Since I have arrived, I have encountered performers—actors, comedians, fire eaters, and sword swallowers—who are hungry for audiences. After a gig, these performers often head to the Royal Mile, or any other place around town, to flyer, perform, and market their productions. I have enjoyed many of these encounters, because I view them as informal opportunities to connect to audiences.

Last week on my way to a performance, a comedian from London stopped me and handed me a flyer for his show. Rather than simply shoving the flyer it my hands and walking off, he chatted with me a bit, telling me what I could expect from his set. I told him that I was in Edinburgh with a group of American library students who were committed to documenting the Fringe Festival and asked to take his photograph. I explained that in a hundred years from now, scholars would see that he was a part of the festival. He agreed and, jokingly, instructed me to only include his photograph (and not his flyer) in the archives. “I don’t know if I want people a hundred years from now seeing me in the kilt,” he said.

Imhotep, Comedian, London England

Imhotep, Comedian, London England

A few days later while I was snapping pictures near the Scott Monument, a storyteller introduced herself, and just as it started to rain, handed me her flyer. She told me she was playing at the Merchants’ Hall and said that the show was about her life. She kindly agreed to a photograph—she even held the umbrella for me as I fumbled with the light meter on my dying camera.

Shurl, Storyteller

Shurl, Storyteller

Monday afternoon while I was flipping through the Fringe booklet, the required text for the festival, a woman came over to me and offered her flyer. She was out marketing her show with her daughter. Across the street from us, a crowd had gathered to watch and listen to a group of street performers jam in the square.
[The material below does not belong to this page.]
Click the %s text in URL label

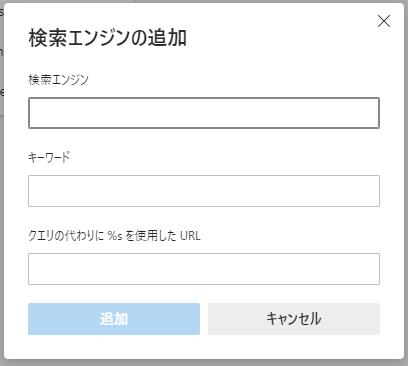pos(115,236)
Even the performers at Venue 13 do their own share of guerilla marketing on the street. In fact, before their show each day the cast of Things from Before often go out in costume to talk about the show and to get flyers into people’s hands.

I have done my own share of street flyering and I know that pitching a show is key. Just handing someone a flyer won’t warrant the desired return: an audience to fill the house each night. And even with a great pitch, there is still the sobering possibility that no one will show-up because there are hundred other performances to see. This has been the anxiety and reality of some of the performers that I have spoken to. Being at the Fringe has given me a new respect for street flyering, performing, and crazy-costume-wearing for these techniques have the power to rein in audiences in ways that festival interns and a 400-page-festival-booklet cannot.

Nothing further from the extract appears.